### [INSTRUCTIONS TO FOLLOW]
Each record should be written out exactly as given.

....................

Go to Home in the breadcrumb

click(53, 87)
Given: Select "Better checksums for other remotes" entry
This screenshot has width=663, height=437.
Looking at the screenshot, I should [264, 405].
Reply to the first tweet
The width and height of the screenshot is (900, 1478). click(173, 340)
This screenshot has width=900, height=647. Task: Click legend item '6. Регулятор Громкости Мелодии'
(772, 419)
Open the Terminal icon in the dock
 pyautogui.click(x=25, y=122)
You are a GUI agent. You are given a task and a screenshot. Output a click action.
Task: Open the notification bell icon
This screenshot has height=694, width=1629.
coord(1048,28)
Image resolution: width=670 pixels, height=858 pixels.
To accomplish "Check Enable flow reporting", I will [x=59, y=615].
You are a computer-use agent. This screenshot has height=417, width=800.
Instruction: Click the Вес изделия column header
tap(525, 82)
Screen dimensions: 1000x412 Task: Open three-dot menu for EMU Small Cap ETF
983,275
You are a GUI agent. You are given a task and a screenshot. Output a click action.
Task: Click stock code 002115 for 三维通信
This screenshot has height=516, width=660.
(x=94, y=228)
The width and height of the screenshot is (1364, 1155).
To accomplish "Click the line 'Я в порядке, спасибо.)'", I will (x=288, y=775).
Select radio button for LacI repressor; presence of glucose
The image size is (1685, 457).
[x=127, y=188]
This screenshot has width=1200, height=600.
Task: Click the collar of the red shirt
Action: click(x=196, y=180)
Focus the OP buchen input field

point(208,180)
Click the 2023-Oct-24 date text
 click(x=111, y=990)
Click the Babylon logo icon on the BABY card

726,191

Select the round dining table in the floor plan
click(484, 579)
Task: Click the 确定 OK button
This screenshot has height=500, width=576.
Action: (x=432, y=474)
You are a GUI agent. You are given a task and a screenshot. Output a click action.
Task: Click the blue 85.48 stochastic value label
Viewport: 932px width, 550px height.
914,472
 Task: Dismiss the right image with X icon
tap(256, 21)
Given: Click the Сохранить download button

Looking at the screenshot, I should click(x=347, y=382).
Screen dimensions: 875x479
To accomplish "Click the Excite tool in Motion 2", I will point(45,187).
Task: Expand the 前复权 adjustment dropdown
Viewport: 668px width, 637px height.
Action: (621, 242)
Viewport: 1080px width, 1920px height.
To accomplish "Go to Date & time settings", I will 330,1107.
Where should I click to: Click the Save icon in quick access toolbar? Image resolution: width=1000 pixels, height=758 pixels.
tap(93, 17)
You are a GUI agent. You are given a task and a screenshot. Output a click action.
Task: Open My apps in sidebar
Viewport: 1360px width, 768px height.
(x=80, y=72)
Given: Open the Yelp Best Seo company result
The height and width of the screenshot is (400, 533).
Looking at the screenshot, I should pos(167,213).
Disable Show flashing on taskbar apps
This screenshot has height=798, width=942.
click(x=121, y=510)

....................

### [ANSWER TO THIS EXERCISE]
Go to Home in the breadcrumb

click(53, 87)
Given: Select "Better checksums for other remotes" entry
This screenshot has width=663, height=437.
Looking at the screenshot, I should [264, 405].
Reply to the first tweet
The width and height of the screenshot is (900, 1478). click(173, 340)
This screenshot has width=900, height=647. Task: Click legend item '6. Регулятор Громкости Мелодии'
(772, 419)
Open the Terminal icon in the dock
 pyautogui.click(x=25, y=122)
You are a GUI agent. You are given a task and a screenshot. Output a click action.
Task: Open the notification bell icon
This screenshot has height=694, width=1629.
coord(1048,28)
Image resolution: width=670 pixels, height=858 pixels.
To accomplish "Check Enable flow reporting", I will [x=59, y=615].
You are a computer-use agent. This screenshot has height=417, width=800.
Instruction: Click the Вес изделия column header
tap(525, 82)
Screen dimensions: 1000x412 Task: Open three-dot menu for EMU Small Cap ETF
983,275
You are a GUI agent. You are given a task and a screenshot. Output a click action.
Task: Click stock code 002115 for 三维通信
This screenshot has height=516, width=660.
(x=94, y=228)
The width and height of the screenshot is (1364, 1155).
To accomplish "Click the line 'Я в порядке, спасибо.)'", I will (x=288, y=775).
Select radio button for LacI repressor; presence of glucose
The image size is (1685, 457).
[x=127, y=188]
This screenshot has width=1200, height=600.
Task: Click the collar of the red shirt
Action: click(x=196, y=180)
Focus the OP buchen input field

point(208,180)
Click the 2023-Oct-24 date text
 click(x=111, y=990)
Click the Babylon logo icon on the BABY card

726,191

Select the round dining table in the floor plan
click(484, 579)
Task: Click the 确定 OK button
This screenshot has height=500, width=576.
Action: (x=432, y=474)
You are a GUI agent. You are given a task and a screenshot. Output a click action.
Task: Click the blue 85.48 stochastic value label
Viewport: 932px width, 550px height.
914,472
 Task: Dismiss the right image with X icon
tap(256, 21)
Given: Click the Сохранить download button

Looking at the screenshot, I should click(x=347, y=382).
Screen dimensions: 875x479
To accomplish "Click the Excite tool in Motion 2", I will point(45,187).
Task: Expand the 前复权 adjustment dropdown
Viewport: 668px width, 637px height.
Action: (621, 242)
Viewport: 1080px width, 1920px height.
To accomplish "Go to Date & time settings", I will 330,1107.
Where should I click to: Click the Save icon in quick access toolbar? Image resolution: width=1000 pixels, height=758 pixels.
tap(93, 17)
You are a GUI agent. You are given a task and a screenshot. Output a click action.
Task: Open My apps in sidebar
Viewport: 1360px width, 768px height.
(x=80, y=72)
Given: Open the Yelp Best Seo company result
The height and width of the screenshot is (400, 533).
Looking at the screenshot, I should pos(167,213).
Disable Show flashing on taskbar apps
This screenshot has height=798, width=942.
click(x=121, y=510)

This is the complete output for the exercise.